I chose these two ladies because through it all, they are a normal couple trying to persevere under adverse conditions. These conditions cause some strain in their relationship, even threatens to tear them apart. Lorraine doesn't want to be seen as different. She wants to blend in and be friends with her neighbors. All of the disdainful talk and scornful looks cast in her direction deeply bothers her. In addition to her own emotions, she has the more tangible worry about her career as a teacher. This is a time when being outed would probably lead to her being fired. Tee, short for Theresa, is the stronger of the two. She is fully accepting of who she is and encourages Lorraine to be the same way. She really doesn't give a damn if the neighborhood hens accept her or not.

Eventually, an argument between the two leads to a heinous crime committed against Lorraine by one of the neighborhood thugs. This, in turn, leads to the galvanization of the women who were once all against Lorraine and Tee and an all out attack on the daunting brick wall that keeps them in Brewster Place. There are also some larger socio-economic issues being explored by this, but the fact remains that the very women who shunned them have come to their aid at the end. There is also the idea that in order for progress to be made, there must be suffering.

> [GIVEN INFORMATION]
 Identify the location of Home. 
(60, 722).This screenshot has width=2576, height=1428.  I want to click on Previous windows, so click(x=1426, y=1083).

> [TASK REQUIREMENTS]
**A.** Using the passage about Lorraine and Tee, decide whether each statement agrees with it: (i) Lorraine worries that her teaching career is at risk; (ii) Tee is the weaker of the two women; (iii) the neighborhood women stay against the couple to the end. Answer yes or no for each and quote the words that settle it.
**B.** Write a continuation of the passage about Lorraine and Tee, starting after its final sentence.

> [TASK-BY-TASK ANSWERS]
**A.**
(i) Yes: "This is a time when being outed would probably lead to her being fired."
(ii) No: "Tee, short for Theresa, is the stronger of the two."
(iii) No: "the very women who shunned them have come to their aid at the end."

**B.**
For me personally, it's one of the earliest representations of homosexuality I encountered that wasn't played for comedic effect and/or portrayed almost entirely as a stereotype. This couple was presented as a pair of people dealing with discrimination which struck a chord with me. They were dealing with what the heroes of Civil Rights in America dealt with. Other than their sexuality, they seemed to be no different than women I had known all my life. Neither was excessively masculine, or obviously damaged in a way that might be construed to "cause" her to be a lesbian. They just were. That's a good a reason as any to include them in this blogathon.


  1. I'm not sure I've heard of these two, but they sound like a pretty good choice. It also adds a bit of racial diversity, which I guess should hardly be a surprise from you at this point given both your entries to my Women in Film Blogathons. I'll add this one to the list right away.

    I really got to get my own entry up. I started on one but haven't done a lot with it. Hopefully I'll get a few more entries before the deadline as well.

    1. It's an interesting movie told entirely from a female perspective. I recommend both it and he novel. Thanks for coming up with blogathons which allow me to higjlight characters of color.

  2. I'd never heard of these characters. I like what you said about them being the first homosexual characters you knew who weren't played for comedic effect. That's a good point.

    1. Glad to have brought them to your attention. Before them, and about a thousand times since I've seen them, I'd only come across gay characters who were either the butt of the jokes, or the entire joke themselves. They helped me realize that homosexuals are people as layered and diverse as any. This made them the obvious choice, for me.